> **Testo del documento**:
================

La Donazione Lodigiani

Abbiamo dedicato una pagina speciale alla donazione della famiglia Lodigiani. Questo, non solo perché i libri sono alcune migliaia, ma anche perché l’Ing. Enrico, con il quale abbiamo piacevolmente interagito in questi mesi, ha voluto venirci incontro in molti modi. Egli ha persino voluto sostenere le spese di invio dei libri da lui offerti. Ora, poiché la classificazione e la messa in catalogo dei libri prenderà un certo tempo e quindi sarà visibile, come lista, solo nei mesi, abbiamo voluto pubblicare, già da ora, un ringraziamento.

Ci è parso di fare cosa gradita a tutti, aggiungere la testimonianza del past. Adelio G. Pellegrini (nella foto), amico di vecchia data della famiglia Lodigiani, il quale ha saputo trovare le parole giuste per far conoscere loro, la nostra facoltà e la sua biblioteca. Leggi più avanti.

Ing . Giuseppe LODIGIANI
Un ricordo. Avevo 15 anni quando il 1° ottobre 1960 ero stato assunto dall’impresa dell’ing. Lodigiani.

Ero il ragazzo d’ufficio, avevo finito il III Avviamento Industriale al Lavoro. L’ing. Giuseppe1 Lodigiani era il Consigliere Delegato dell’Impresa. Grande rispetto ed ammirazione da parte di tutto il personale, nessuno escluso. Era il primo a entrare in ufficio, ore 8, l’ultimo a uscire, quando era in sede, ore 20. L’orario d’ufficio era: inizio ore 9, chiusura ore 19, pausa pranzo ore 13-15. Ogni domenica mattina era in ufficio. Poco prima delle 12, la moglie con il figlioletto Michele entrava in ufficio per poi uscire con il marito per andare a messa.

L’Impresa Lodigiani era importante a livello nazionale e in Svizzera per i lavori fatti. L’ing. Peppino ha creato l’Impregilo (Impresit-Girola-Lodigiani) firmando importanti e grandi lavori: la diga di Kariba, sulla Zambesi in Rodesia, creando il più grande lago artificiale del mondo; Akosomo in Ghana; il trasferimento dei templi di Abu Simbel a seguito della costruzione della diga di Aswan in Egitto; la più grande diga Rawalpindi in Pakistan, superata poi dalla diga di Yacireta costruita in Argentina, sbarrando il Nilo, l’ Indo, il Paranà, il Tago, e altri ancora. L’ing. Peppino è stato insignito dalla regina Elisabetta con il titolo di O.B.E. Order British Empire.

Quando nel 1962 chiesi di non lavorare di sabato, per osservare il IV comandamento come riportato nella sacra Scrittura, la sua risposta fu: «Anche nel Ghana abbiamo un operaio che al sabato non lavora».

Ero un ragazzo ed ero fiero di essere coinvolto in un grande progetto.

La politica dell’Impresa Lodigiani era: lavorare bene, rispettare i tempi previsti per la realizzazione del lavoro, possibilmente finirlo prima. Prevenire le rivendicazioni del personale.

================

> **Dati estratti**:
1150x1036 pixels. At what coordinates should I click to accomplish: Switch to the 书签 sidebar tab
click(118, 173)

================

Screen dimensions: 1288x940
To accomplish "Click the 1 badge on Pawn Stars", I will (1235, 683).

================

> **Da fare**:
1. Rispondi a queste domande sul testo della donazione Lodigiani:
(a) Quali spese ha voluto sostenere l'Ing. Enrico?
(b) In quale data chi scrive il ricordo è stato assunto dall'impresa dell'ing. Lodigiani?
(c) Quale titolo ha ricevuto l'ing. Peppino dalla regina Elisabetta?
2. Trascrivi dal testo della donazione Lodigiani il passo che va da "L’Impresa Lodigiani era importante" fino a "Order British Empire." incluso.
Le righe non hanno alcun ruolo in questo lavoro.

> **Risposte complete**:
1.
(a) Le spese di invio dei libri da lui offerti.
(b) Il 1° ottobre 1960.
(c) Il titolo di O.B.E. Order British Empire.

2.
L’Impresa Lodigiani era importante a livello nazionale e in Svizzera per i lavori fatti. L’ing. Peppino ha creato l’Impregilo (Impresit-Girola-Lodigiani) firmando importanti e grandi lavori: la diga di Kariba, sulla Zambesi in Rodesia, creando il più grande lago artificiale del mondo; Akosomo in Ghana; il trasferimento dei templi di Abu Simbel a seguito della costruzione della diga di Aswan in Egitto; la più grande diga Rawalpindi in Pakistan, superata poi dalla diga di Yacireta costruita in Argentina, sbarrando il Nilo, l’ Indo, il Paranà, il Tago, e altri ancora. L’ing. Peppino è stato insignito dalla regina Elisabetta con il titolo di O.B.E. Order British Empire.